If you have a trustworthy RAID setup in your NAS and syncthing ensuring the data is on both your desktop and NAS, then you can avoid RAID entirely on your desktop imo. I only run redundant storage in my NAS.
NAS systems shouldn’t have to be complicated internet-connected devices like you’re concerned about. Any respectable NAS OS will be perfectly happy with no internet access or port forwards, although you should log into them periodically to update them and configure some way for it to email or otherwise alert you when a drive or software fails. TrueNAS is configured via a web interface like a typical router, and doesn’t require (or really encourage) command line usage because the webui is supposed to have all the features you need.
I don’t think you need as high end specs as other users are suggesting if you’re building a custom NAS to act as a backup appliance. 8 GB RAM on a late DDR3 platform (e.g. LGA1155) or newer with gigabit networking should be perfectly satisfactory if its primary job is to run syncthing and maybe some NFS/SMB shares to keep a safe copy of your data. Just do a quick google search and confirm that your platform is well supported in TrueNAS and you should be fine if you don’t see anybody complaining. ECC RAM is always nice to have, but if you don’t have it on your Windows box you are not any worse off. I’m not current with TrueNAS, but the only thing you might want to buy is an intel NIC (can be gigabit, just needs to be intel) if your mobo doesn’t have one, as those tend to get better support in FreeBSD.
Like others have mentioned, if your Windows machine BSODs or hard resets regularly, you will lose data.
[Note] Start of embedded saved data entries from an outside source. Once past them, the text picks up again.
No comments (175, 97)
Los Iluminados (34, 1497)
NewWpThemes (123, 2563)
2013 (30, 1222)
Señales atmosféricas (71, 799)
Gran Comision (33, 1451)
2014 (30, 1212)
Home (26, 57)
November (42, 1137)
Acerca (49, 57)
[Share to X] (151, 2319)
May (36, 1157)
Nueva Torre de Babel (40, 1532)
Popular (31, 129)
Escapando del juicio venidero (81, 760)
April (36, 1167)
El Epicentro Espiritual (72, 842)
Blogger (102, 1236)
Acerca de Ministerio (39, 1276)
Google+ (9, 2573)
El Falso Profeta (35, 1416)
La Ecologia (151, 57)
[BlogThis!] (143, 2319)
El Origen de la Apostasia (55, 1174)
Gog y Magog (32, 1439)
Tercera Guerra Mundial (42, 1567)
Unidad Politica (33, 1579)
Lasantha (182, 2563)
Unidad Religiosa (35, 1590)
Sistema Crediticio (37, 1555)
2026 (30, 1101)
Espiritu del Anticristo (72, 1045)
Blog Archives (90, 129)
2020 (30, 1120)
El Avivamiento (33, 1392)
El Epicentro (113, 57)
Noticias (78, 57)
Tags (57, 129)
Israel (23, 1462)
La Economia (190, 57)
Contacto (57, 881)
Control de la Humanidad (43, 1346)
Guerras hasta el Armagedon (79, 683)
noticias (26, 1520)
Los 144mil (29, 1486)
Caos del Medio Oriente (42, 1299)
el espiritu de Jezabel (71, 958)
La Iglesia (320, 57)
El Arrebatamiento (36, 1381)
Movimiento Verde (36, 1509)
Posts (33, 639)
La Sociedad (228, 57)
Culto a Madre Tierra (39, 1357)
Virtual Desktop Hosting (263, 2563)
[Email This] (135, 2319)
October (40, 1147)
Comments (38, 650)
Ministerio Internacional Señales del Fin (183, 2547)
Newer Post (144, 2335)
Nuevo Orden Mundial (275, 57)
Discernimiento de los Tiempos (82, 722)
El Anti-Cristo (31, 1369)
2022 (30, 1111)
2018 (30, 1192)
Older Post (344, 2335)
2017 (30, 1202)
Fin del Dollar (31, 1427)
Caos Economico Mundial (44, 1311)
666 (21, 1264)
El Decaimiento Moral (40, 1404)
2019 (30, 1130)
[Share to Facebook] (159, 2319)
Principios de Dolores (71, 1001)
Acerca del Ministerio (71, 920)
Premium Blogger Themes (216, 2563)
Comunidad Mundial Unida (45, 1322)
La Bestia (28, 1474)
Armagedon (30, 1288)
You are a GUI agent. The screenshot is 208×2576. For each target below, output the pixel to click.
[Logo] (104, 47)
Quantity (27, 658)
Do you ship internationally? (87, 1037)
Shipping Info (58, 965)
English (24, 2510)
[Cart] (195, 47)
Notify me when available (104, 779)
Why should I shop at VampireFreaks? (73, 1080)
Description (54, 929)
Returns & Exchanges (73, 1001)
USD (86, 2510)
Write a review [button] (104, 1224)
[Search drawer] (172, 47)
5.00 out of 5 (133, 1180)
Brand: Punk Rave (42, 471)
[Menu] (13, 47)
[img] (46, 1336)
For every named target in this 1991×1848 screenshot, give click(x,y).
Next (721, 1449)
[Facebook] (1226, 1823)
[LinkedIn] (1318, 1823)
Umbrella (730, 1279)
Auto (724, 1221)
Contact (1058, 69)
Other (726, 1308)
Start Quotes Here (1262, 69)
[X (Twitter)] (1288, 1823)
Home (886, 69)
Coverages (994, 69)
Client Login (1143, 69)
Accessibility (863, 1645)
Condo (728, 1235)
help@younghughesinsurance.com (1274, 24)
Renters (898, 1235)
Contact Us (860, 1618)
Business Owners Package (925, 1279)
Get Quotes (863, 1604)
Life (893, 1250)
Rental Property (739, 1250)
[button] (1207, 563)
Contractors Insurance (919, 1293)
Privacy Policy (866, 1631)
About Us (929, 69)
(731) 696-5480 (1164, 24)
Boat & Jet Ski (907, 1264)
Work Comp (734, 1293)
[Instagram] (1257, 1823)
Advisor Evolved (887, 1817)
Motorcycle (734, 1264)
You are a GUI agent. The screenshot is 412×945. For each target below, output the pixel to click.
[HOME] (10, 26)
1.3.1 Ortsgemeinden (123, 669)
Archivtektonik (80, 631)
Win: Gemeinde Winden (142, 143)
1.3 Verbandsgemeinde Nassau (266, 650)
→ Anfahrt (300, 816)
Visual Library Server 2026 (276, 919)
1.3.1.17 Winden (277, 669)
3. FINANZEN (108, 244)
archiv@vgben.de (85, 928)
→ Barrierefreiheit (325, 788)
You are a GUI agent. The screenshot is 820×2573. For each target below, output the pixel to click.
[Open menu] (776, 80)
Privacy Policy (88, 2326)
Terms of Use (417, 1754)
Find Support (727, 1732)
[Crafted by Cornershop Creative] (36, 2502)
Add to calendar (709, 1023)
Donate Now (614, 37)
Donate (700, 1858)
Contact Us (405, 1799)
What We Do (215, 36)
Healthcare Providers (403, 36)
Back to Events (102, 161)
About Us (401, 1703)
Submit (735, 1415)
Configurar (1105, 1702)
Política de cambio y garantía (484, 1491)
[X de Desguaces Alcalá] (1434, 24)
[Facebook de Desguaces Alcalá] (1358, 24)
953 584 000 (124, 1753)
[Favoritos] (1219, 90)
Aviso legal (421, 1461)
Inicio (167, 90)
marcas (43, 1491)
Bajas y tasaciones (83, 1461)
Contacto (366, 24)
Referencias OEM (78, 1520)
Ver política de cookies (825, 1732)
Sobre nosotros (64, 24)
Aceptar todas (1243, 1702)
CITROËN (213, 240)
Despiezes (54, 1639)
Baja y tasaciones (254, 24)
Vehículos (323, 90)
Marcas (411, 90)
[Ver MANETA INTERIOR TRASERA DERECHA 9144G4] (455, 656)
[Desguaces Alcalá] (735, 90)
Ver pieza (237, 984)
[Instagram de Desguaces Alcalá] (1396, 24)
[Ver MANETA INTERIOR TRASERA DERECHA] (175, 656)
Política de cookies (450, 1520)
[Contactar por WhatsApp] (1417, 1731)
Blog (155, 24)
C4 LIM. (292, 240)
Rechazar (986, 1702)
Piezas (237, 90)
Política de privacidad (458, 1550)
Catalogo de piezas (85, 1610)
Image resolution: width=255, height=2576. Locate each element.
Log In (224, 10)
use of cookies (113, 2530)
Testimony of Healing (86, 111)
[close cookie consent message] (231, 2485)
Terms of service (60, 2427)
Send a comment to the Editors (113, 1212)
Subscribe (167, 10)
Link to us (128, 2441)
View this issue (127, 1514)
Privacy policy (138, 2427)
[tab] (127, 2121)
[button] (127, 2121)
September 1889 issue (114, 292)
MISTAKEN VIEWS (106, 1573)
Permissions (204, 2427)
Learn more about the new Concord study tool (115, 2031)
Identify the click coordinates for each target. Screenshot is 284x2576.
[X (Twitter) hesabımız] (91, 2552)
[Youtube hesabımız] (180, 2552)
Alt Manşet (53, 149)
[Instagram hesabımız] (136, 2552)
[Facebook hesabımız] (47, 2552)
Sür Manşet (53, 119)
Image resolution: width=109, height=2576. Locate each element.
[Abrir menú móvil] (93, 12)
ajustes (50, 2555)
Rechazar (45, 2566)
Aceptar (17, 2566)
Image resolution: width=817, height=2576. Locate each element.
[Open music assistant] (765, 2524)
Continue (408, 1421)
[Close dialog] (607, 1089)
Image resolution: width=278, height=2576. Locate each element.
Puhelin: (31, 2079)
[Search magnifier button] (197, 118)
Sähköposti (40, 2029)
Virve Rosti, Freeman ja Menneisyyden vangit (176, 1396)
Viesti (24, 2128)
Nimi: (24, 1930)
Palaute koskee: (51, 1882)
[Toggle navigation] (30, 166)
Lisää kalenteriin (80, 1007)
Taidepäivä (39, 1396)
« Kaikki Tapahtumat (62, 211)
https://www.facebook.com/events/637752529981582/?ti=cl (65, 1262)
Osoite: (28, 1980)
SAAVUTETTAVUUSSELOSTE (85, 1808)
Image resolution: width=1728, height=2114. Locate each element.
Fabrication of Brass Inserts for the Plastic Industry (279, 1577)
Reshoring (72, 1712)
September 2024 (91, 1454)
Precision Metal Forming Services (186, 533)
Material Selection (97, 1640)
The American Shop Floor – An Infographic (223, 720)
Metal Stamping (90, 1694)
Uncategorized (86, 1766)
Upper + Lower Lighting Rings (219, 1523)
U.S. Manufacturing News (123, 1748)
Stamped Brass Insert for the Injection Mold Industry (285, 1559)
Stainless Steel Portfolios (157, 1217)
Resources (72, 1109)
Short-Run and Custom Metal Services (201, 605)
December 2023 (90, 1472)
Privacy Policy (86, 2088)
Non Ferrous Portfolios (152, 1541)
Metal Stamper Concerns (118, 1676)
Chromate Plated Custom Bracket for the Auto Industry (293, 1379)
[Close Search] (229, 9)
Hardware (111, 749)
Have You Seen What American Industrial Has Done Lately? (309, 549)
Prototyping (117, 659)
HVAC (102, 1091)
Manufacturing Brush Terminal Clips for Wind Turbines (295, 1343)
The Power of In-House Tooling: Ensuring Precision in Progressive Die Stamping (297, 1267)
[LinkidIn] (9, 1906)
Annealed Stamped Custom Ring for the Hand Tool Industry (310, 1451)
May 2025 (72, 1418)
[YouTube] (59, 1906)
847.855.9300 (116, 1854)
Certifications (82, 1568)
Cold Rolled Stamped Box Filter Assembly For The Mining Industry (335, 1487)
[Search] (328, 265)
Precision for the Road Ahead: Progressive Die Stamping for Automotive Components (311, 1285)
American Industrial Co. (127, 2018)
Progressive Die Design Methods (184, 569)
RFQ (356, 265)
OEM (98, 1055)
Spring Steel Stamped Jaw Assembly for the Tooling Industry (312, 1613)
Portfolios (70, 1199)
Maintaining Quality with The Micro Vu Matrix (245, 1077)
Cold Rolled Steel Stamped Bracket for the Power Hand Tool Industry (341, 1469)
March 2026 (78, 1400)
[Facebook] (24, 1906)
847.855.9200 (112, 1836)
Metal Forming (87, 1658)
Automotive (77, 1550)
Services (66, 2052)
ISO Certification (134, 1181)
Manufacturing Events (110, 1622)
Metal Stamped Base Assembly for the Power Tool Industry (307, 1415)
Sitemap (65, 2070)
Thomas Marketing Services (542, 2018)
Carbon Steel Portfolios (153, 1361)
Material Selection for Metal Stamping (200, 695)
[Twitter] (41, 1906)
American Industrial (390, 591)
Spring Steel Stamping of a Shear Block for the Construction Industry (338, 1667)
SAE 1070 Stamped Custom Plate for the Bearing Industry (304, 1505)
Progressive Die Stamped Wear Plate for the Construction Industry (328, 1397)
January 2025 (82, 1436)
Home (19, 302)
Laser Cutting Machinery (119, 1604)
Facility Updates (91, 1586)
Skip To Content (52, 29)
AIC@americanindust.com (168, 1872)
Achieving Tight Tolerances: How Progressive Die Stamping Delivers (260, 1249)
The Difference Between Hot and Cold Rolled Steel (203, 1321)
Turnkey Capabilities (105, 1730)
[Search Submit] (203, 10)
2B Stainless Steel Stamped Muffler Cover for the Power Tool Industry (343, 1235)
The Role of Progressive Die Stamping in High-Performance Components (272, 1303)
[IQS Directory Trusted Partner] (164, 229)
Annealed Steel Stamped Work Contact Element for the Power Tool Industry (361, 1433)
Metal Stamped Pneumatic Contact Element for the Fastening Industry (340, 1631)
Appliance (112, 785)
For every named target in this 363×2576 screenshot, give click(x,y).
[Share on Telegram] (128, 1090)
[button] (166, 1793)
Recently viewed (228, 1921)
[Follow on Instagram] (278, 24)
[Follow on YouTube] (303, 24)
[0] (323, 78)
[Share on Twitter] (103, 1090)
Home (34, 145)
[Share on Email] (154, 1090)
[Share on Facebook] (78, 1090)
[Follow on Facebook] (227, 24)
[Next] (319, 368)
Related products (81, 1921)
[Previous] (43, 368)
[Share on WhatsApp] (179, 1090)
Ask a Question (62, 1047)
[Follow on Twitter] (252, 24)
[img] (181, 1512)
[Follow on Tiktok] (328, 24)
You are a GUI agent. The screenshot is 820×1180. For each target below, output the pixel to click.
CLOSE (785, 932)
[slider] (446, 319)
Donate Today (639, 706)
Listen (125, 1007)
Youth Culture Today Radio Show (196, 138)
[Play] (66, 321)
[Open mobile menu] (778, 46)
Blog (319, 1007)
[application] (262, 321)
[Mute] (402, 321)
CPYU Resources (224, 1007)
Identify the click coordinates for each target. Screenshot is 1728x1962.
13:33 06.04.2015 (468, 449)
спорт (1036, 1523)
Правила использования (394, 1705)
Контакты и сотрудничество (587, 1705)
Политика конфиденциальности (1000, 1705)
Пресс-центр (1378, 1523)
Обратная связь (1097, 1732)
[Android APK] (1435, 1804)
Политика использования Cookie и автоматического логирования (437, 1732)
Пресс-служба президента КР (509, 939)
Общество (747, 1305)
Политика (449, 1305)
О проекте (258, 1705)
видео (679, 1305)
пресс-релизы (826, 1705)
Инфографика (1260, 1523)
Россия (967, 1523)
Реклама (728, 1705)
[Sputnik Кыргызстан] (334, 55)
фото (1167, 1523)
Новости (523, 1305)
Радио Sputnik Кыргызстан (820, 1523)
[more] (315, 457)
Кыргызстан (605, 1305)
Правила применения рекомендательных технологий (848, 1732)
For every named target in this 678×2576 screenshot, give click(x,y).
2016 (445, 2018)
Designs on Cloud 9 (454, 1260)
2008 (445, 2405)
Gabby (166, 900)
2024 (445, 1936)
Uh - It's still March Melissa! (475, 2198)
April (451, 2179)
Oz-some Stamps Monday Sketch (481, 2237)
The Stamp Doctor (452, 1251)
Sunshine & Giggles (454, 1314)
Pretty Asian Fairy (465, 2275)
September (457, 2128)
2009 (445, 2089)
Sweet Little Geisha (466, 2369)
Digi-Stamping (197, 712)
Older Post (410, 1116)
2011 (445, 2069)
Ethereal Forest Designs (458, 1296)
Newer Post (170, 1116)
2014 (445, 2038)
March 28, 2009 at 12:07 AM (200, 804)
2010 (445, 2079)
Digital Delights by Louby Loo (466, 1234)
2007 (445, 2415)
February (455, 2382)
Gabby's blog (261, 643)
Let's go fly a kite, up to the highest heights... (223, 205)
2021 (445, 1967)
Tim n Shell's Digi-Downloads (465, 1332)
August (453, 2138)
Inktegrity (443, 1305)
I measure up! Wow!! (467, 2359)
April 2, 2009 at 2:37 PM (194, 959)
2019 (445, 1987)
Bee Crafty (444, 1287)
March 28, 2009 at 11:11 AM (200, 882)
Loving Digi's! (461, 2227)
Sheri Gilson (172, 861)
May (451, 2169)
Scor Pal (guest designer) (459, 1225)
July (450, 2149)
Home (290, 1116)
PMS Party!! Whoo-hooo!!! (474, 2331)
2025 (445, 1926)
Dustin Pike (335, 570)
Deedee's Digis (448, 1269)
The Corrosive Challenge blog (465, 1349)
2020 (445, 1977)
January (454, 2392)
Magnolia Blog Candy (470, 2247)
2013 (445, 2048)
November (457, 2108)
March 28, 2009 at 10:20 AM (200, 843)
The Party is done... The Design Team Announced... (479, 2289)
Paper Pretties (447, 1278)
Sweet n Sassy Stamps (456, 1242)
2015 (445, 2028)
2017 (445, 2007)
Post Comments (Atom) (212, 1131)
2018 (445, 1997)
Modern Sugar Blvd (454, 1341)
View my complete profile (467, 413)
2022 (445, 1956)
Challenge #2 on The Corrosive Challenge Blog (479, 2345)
At least if your NAS is stable, you have a better chance of your OC tinkering not murdering the data you bought that UPS and redundant SSD/HDDs to protect.

I also have some cautionary notes:

as others mentioned, zfs on windows seems very proof of concept according to this video by a zfs on windows expert. It seems like it’s still in an alpha or beta level of maturity. It’s also worth noting that zfs pools need to be imported (and ideally exported) to change hosts, so if you dual boot I don’t think zfs will do what you want even if it’s stable in windows.
Some games and other applications don’t like ReFS. See here. If you’re just using this as data storage this might not be an issue for you, just be aware it could cause headache.
I wouldn’t buy a RAID card for this if your chipset supports RAID1. RAID cards have the same fundamental data integrity limitations as chipset RAID (e.g. they don’t know which drive is lying if they return different data).
Don’t buy a crappy NAS. Crappy NAS can be crappy hardware, a crappy vendor, or both. If you can build a PC, building a TrueNAS box is well within your abilities and it’s excellent NAS software.

Good luck

Janos · September 30, 2022, 7:57am

well, the sync apporach is quite expensive in terms of storage usage.
It depends on how much data he already has and how fast it grows. You then have the data local, plus NAS with redundancy.
Depending on what kind of data it is, it makes sense to edit the data directly on the NAS.
And yes, you schould have a secound copy of your data, but this is not the same as local in my system plus a NAS to which I replicate.
My local Storage is my first tier in terms of performance, it’s expensive, super fast, small and silent, my second tier is still fast, big and not so silent, hence I dont want it near by me.
The third stage is large, slow and as cheap as possible.

If you wanna have a fast NAS where, for example, you can use your Steam libery directly from, look on ebay for Emulex or Mellanox, 10Gb/s Ethernet is quite sheep, even 40 Gb/s should be found for 50$.

system · July 1, 2023, 1:57am

This topic was automatically closed 273 days after the last reply. New replies are no longer allowed.